The local Sindhi networks turned out to be particularly useful when the sinetron industry became an exercise in ‘mass production’, with television stations demanding new titles every month. As in other businesses, for managerial positions (executives, line producers, heads of departments) Sindhis relied on the local community. The practice of hiring fellow Sindhis is again a matter of social prestige. As Markovits puts it, ‘what better way to display one’s wealth and enhance one’s prestige in such a mercantile society than to offer jobs to scions of poorer families in the community’ (Markovits 2000:235). In the case of commercial media production, hiring Sindhis turned out to offer a considerable advantage: Sindhis were professional managers, capable of understanding the market, preparing and controlling production budgets, and serving the needs of the clients, that is, local audiences. In comparison, in non-Sindhi PH s the positions of executive and line producers were mostly held by either a director or a scriptwriter, who—due to their training—had little understanding of production as a business, not an artistic practice (in Indonesia, no film or television school offered production management courses).18 Meanwhile, in Sindhi-owned studios, these positions were taken by experienced traders, who saw themselves in an entertainment business serving the tastes of the audience.

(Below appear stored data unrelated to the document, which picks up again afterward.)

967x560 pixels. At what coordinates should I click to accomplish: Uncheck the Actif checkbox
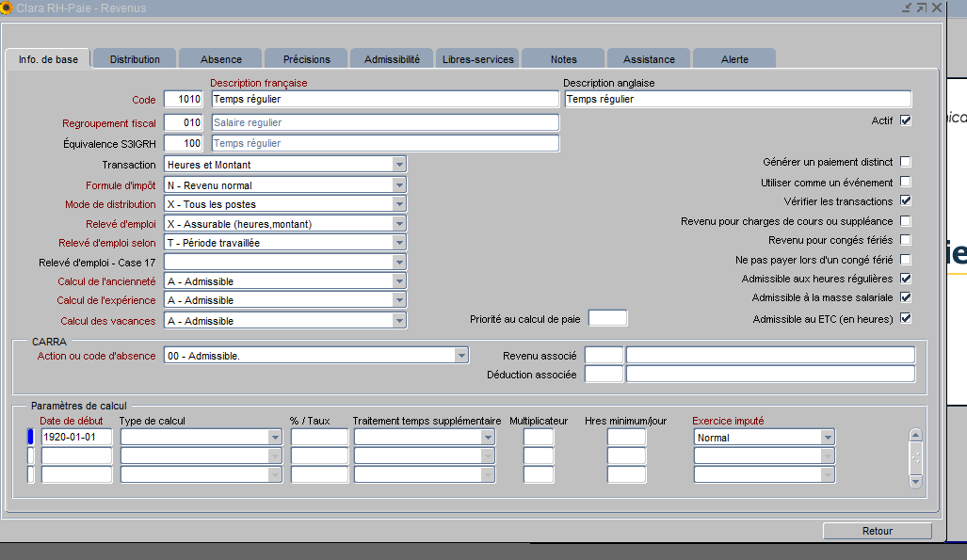coord(906,120)
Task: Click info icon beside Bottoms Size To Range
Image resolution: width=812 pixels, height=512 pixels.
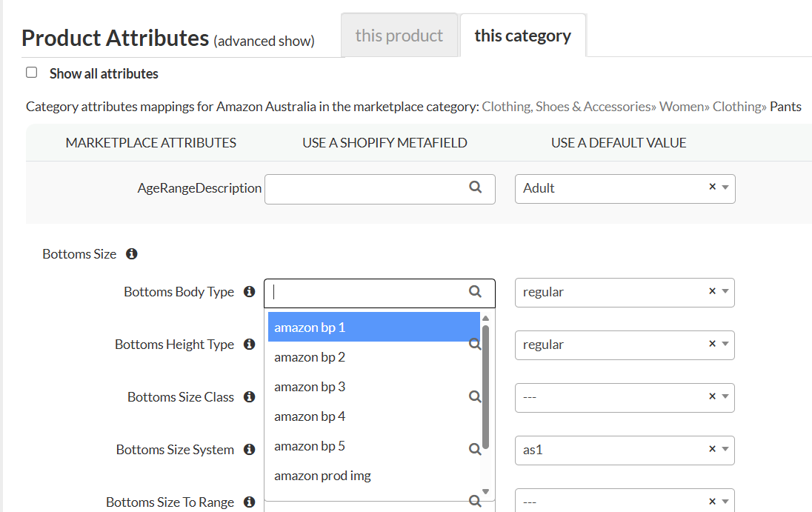Action: click(x=250, y=502)
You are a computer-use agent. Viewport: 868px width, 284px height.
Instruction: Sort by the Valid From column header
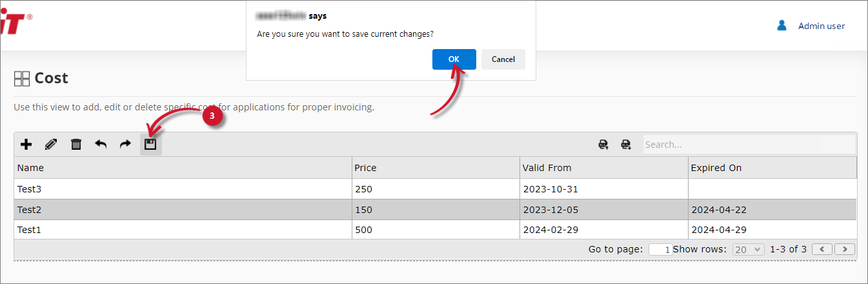547,168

In sum, both the local and global connections of Indonesian Sindhis have played a significant role in establishing content production as an important sector of the national television industry in Indonesia.

4 The sinetron Industry from the Mid 1990s to Early 2010s: Sindhi Brotherhood and the Sentiment of Independence

If access to global resources was a key factor in the establishment of sinetron production as a profitable sector of the commercial television industry, from the late 1990s to the early 2010s Sindhis’ desires and sentiments, shaped by decades of transnational trading activities, had a significant impact on the further development of the industry and its end product, the sinetron itself. First, ‘corporacy’ (Falzon 2004) among Sindhis, and the desire to protect ‘their’ business niche from outsiders, meaning non-Sindhis, had significantly limited the number of players in the market. This lack of competition resulted in uniformity of the end product. At the same time, the desire of Sindhis to be self-employed, ‘be your own boss’, kept sinetron production as a separate sector, which meant a relative independence from the state (state legislation regulated broadcasting, but not production). This relative autonomy allowed Sindhi producers to come up with an innovative product, the sinetron Ramadhan, which evolved into a whole new genre of Indonesian television, that is, sinetron Islam (Islamic soap opera), making Islam-themed programmes a significant part of Indonesian popular culture.

4.1 Sense of ‘Corporacy’

Sindhis’ sense of ‘corporacy’, a term introduced by Falzon (2004) to grasp the notion of ‘collective intentionality’ that links ‘individual economic choice with social patterns’ (Falzon 2004:205), had a major impact on the way the commercial television industry developed in Indonesia over the years. Although corporacy does not define particular business practices, it can be called a kind of Sindhi business ethics. As Falzon (2004:8) put it, ‘Sindhi sociality and business may be very variable phenomena, according to the conditions […] in the various locations of settlement, yet certain processes are at work that make group corporacy a factor to be reckoned with’. In the Indonesian television context, Sindhi corporacy resulted in a highly conservative industry, with new, non-Sindhi players finding it incredibly difficult to establish themselves in the Sindhi-dominated environment.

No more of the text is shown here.